Friday 12 February 2016

Now Comes Another ‘Big Short’—-Subprime Auto Loans | David Stockman's Contra Corner

Now Comes Another ‘Big Short’—-Subprime Auto Loans | David Stockman's Contra Corner





Money managers have looked at betting that subprime auto securities will tank for many of the same reasons that investors wagered against risky mortgage bonds in the run-up to the financial crisis: Loan volume has mushroomed in the last few years, lending terms have become looser and delinquencies are ticking higher. Mary Kane, an asset-backed securities analyst at Citigroup Inc., wrote in a note late last month that the bank has received “an explosion of calls” in recent weeks, after the movie “The Big Short” portrayed a group of traders that profited from the collapse of subprime home loans.

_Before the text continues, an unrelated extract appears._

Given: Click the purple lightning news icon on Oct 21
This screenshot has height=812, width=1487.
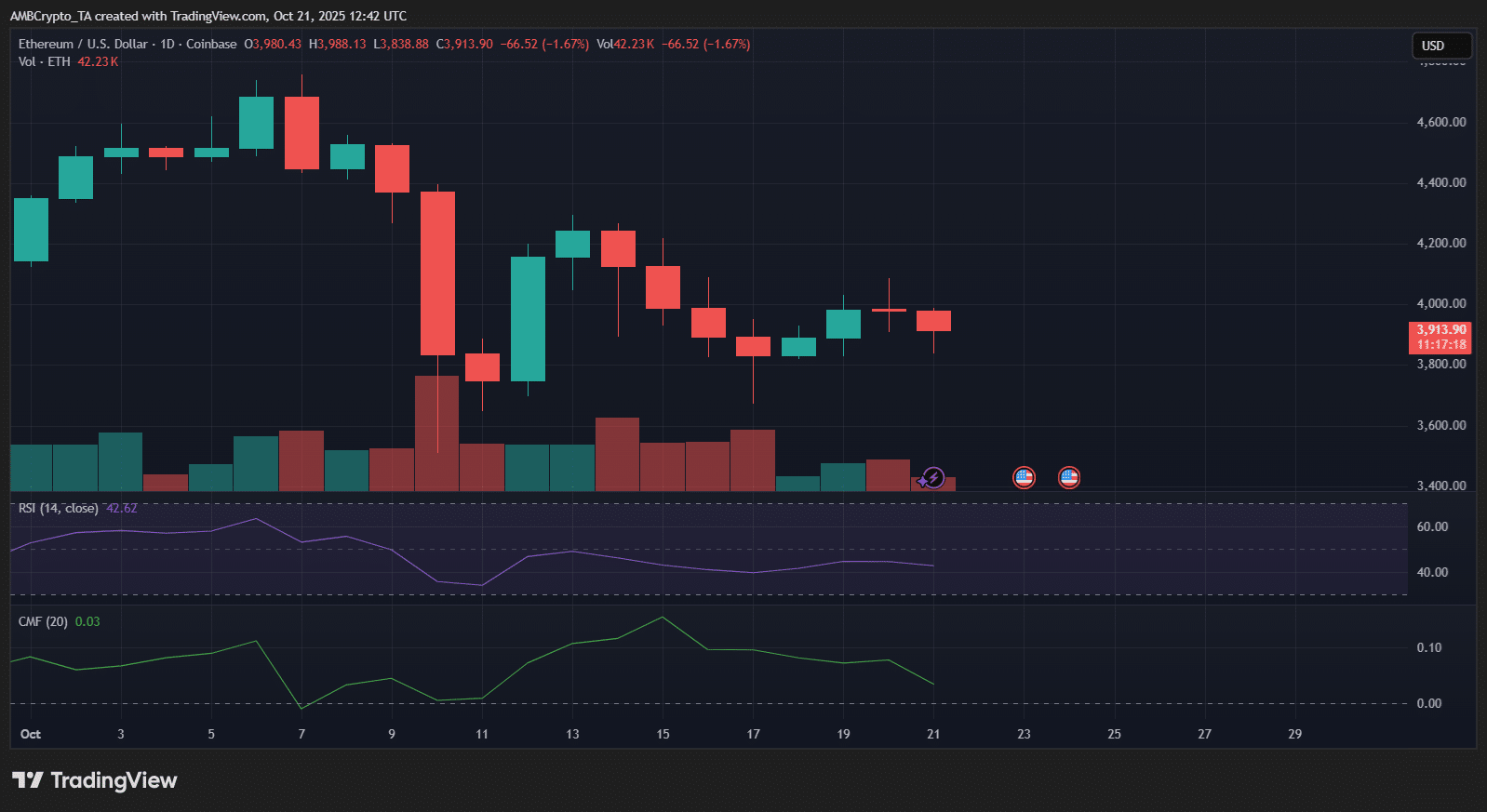Looking at the screenshot, I should (x=932, y=478).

The demand now is coming from hedge funds that trade everything from stocks to bonds, analysts said. But many banks, including Bank of America Corp. and Morgan Stanley, are not interested in making the bet happen for clients, according to representatives of the firms. Some said they fear that helping clients wager against car loans would be bad for their reputation, and that new capital rules and other post-crisis regulations would make the transactions difficult or even impossible to put together.

“Most trading desks just don’t take that kind of risk now,” said Mike Edman, a former Morgan Stanley executive who helped invent credit derivatives that helped Wall Street banks bet against subprime mortgage bonds.